Prediction of heavy-duty engine performance for renewable fuels based on fuel property characteristics

Abstract

Renewable drop-in fuels can bring timely and efficient defossilization of the current fleet of heavy-duty vehicles. In the present study, different blends of renewable components with standard diesel were analyzed in the context of end-use performance. Based on experimental data from driving cycles, a novel modeling approach was applied to develop a state-of-the-art mathematical model that enables an accurate estimation of fuel consumption and tailpipe CO2 emissions from heavy-duty vehicles relying solely on fuel properties. The predictions revealed strong agreements with experimental data confirmed by the high coefficient of determination (0.975).

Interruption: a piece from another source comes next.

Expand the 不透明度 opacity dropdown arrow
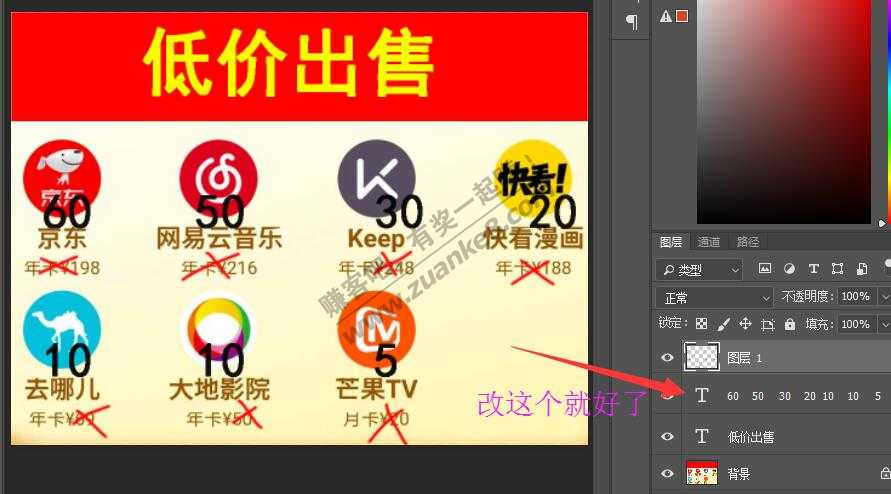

The final model represents fuel properties’ collective impact on heavy-duty vehicle’s fuel economy over the Braunschweig cycle where heating value, density, and cetane number showed the strongest impact (p-values <0.01). The developed model was applied to simulate the effect of alternative diesel fuels on end-use performance. The increase in mass-based fuel consumption was observed for FAME (14%), oxymethylene ether blends (up to 65%), moderate contents of butanol and pentanol blends (up to 11%), while neat HVO improved fuel economy (6%). The introduced model can be applied to the assessment of renewable liquid fuel blends in heavy-duty transport and serves as a support for industry and decision-makers.